Instructions for the task.
Filter the entries below down to the lines that hold "computer".

Extracted records.
%%
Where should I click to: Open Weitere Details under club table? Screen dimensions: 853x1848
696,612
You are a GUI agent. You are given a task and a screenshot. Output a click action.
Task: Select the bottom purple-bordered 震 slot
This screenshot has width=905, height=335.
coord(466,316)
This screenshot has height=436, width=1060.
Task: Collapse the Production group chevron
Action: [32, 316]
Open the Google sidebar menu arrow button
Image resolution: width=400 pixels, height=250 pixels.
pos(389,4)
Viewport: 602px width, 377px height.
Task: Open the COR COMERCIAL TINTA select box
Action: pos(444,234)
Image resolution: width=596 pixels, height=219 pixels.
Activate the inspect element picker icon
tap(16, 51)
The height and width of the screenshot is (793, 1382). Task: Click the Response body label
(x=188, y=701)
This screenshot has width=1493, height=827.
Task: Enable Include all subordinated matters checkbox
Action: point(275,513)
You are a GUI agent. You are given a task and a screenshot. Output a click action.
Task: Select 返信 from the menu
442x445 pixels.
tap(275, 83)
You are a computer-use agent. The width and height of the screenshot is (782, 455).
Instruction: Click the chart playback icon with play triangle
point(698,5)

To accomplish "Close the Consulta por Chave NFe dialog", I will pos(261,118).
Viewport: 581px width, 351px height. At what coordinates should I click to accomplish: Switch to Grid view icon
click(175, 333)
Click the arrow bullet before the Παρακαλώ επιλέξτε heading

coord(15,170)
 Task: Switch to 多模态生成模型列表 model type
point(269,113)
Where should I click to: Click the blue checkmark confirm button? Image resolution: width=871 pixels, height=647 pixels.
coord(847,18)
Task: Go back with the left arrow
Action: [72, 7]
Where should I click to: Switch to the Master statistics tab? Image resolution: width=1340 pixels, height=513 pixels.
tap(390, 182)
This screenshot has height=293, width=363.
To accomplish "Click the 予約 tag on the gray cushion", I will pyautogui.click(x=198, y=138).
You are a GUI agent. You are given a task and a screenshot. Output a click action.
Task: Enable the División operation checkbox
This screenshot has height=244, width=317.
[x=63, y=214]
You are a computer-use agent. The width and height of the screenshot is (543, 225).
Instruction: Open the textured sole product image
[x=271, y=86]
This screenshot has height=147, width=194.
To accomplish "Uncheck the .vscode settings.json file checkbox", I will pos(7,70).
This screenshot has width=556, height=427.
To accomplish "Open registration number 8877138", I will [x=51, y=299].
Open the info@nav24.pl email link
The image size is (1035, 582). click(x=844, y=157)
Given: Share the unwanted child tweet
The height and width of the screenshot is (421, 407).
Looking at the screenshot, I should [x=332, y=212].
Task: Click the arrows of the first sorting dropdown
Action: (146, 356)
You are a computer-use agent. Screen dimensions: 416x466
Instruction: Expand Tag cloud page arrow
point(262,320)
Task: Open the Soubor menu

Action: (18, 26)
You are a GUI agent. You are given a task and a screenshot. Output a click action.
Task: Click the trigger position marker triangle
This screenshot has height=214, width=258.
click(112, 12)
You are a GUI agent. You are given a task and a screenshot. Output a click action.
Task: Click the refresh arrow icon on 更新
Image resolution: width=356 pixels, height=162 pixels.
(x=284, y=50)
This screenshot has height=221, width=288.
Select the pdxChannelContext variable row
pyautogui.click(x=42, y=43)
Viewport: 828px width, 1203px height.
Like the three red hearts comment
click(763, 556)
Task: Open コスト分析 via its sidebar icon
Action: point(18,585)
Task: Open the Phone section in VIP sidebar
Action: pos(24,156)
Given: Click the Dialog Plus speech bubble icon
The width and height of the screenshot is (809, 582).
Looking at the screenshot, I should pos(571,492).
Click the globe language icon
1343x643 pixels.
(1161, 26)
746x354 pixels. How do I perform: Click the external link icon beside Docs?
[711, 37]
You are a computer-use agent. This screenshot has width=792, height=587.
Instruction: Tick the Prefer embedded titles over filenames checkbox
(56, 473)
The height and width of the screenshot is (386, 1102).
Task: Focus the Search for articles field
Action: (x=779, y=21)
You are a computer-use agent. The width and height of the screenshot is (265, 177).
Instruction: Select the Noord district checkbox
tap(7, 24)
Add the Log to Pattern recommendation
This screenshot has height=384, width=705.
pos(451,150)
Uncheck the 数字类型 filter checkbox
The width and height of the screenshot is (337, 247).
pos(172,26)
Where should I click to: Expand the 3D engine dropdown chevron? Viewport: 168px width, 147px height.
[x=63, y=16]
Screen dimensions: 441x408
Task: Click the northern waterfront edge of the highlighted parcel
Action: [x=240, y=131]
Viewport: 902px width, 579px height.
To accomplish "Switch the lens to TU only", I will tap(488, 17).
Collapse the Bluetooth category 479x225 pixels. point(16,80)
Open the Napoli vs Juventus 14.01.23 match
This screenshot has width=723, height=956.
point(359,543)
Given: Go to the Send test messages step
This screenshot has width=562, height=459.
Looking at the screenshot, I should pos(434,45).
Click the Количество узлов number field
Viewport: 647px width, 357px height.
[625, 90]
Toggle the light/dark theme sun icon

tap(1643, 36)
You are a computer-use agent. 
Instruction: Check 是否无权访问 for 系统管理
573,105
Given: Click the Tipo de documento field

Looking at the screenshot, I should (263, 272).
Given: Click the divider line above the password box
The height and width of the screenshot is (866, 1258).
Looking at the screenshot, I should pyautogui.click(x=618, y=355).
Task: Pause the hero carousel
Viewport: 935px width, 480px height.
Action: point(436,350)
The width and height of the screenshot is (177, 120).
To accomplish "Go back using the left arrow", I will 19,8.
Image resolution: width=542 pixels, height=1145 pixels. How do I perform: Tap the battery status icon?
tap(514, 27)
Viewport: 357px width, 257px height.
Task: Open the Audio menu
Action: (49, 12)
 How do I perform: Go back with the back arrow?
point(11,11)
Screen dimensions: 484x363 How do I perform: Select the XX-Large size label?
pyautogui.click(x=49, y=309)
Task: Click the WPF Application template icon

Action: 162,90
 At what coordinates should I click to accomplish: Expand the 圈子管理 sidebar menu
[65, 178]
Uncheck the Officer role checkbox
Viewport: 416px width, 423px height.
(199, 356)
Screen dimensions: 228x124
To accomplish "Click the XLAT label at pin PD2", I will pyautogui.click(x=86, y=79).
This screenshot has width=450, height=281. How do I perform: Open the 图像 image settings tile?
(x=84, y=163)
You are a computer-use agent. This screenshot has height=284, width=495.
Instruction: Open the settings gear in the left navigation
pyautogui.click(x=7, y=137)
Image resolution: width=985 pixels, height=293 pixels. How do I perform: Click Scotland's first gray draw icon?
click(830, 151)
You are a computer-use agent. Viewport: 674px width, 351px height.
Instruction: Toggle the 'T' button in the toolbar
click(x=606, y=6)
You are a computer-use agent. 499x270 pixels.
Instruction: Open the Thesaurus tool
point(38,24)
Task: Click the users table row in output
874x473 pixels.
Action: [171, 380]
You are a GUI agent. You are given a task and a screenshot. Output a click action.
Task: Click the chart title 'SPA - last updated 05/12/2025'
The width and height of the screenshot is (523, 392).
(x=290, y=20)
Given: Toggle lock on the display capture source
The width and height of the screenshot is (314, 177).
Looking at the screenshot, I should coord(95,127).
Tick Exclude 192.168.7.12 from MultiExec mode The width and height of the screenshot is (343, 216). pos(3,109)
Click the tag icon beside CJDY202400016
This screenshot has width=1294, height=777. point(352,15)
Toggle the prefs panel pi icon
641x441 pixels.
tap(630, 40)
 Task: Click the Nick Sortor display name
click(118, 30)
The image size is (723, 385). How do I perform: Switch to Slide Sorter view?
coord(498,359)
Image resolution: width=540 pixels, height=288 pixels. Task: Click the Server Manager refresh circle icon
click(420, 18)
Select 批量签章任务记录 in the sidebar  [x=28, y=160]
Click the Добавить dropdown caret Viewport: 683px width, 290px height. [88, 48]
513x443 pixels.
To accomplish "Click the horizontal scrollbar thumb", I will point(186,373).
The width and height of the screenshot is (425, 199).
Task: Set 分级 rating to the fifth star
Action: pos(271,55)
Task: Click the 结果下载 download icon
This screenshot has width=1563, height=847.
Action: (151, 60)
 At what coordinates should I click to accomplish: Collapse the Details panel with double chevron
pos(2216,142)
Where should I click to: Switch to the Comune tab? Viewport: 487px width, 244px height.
%%
Completed task.
You are a computer-use agent. The width and height of the screenshot is (782, 455).
You are a computer-use agent. The width and height of the screenshot is (543, 225).
You are a computer-use agent. Screen dimensions: 416x466
You are a computer-use agent. This screenshot has width=792, height=587.
You are a computer-use agent. The width and height of the screenshot is (265, 177).
You are a computer-use agent. 
You are a computer-use agent. This screenshot has height=284, width=495.
You are a computer-use agent. Viewport: 674px width, 351px height.
You are a computer-use agent. 499x270 pixels.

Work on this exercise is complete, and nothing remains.